(Assigned task) Your answer should be only the lines below from the one with "Task: Click the lightbulb icon beside Vue" to the one with "Task: Click X", repeated exactly, ends included.

+ + + +

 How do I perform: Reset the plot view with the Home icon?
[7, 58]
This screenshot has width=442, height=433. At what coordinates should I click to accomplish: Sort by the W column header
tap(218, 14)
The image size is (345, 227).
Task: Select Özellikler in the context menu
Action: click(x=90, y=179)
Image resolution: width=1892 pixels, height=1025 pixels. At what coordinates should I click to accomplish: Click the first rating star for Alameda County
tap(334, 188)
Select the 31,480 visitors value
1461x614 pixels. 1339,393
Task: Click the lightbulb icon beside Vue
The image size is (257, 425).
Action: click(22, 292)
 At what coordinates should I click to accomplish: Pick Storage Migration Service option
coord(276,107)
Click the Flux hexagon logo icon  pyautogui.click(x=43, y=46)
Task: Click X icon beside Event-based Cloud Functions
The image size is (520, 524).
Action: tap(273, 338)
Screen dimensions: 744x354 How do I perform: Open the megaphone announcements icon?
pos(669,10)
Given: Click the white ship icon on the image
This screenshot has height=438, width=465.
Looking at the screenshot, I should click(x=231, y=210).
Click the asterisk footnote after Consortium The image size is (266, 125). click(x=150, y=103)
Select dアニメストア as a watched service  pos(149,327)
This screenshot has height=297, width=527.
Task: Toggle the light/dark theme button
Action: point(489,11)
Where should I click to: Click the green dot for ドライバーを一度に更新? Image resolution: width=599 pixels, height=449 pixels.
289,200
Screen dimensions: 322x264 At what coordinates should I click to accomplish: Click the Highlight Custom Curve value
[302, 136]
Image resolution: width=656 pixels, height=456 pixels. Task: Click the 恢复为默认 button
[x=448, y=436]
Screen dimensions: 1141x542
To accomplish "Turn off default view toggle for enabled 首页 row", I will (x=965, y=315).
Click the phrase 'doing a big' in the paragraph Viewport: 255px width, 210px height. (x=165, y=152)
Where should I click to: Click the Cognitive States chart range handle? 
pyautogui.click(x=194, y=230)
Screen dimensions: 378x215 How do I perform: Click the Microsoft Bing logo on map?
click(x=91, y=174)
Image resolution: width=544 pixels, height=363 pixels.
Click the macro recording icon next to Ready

+ + + +

(Result of this exercise)
Task: Click the lightbulb icon beside Vue
The image size is (257, 425).
Action: click(22, 292)
 At what coordinates should I click to accomplish: Pick Storage Migration Service option
coord(276,107)
Click the Flux hexagon logo icon  pyautogui.click(x=43, y=46)
Task: Click X icon beside Event-based Cloud Functions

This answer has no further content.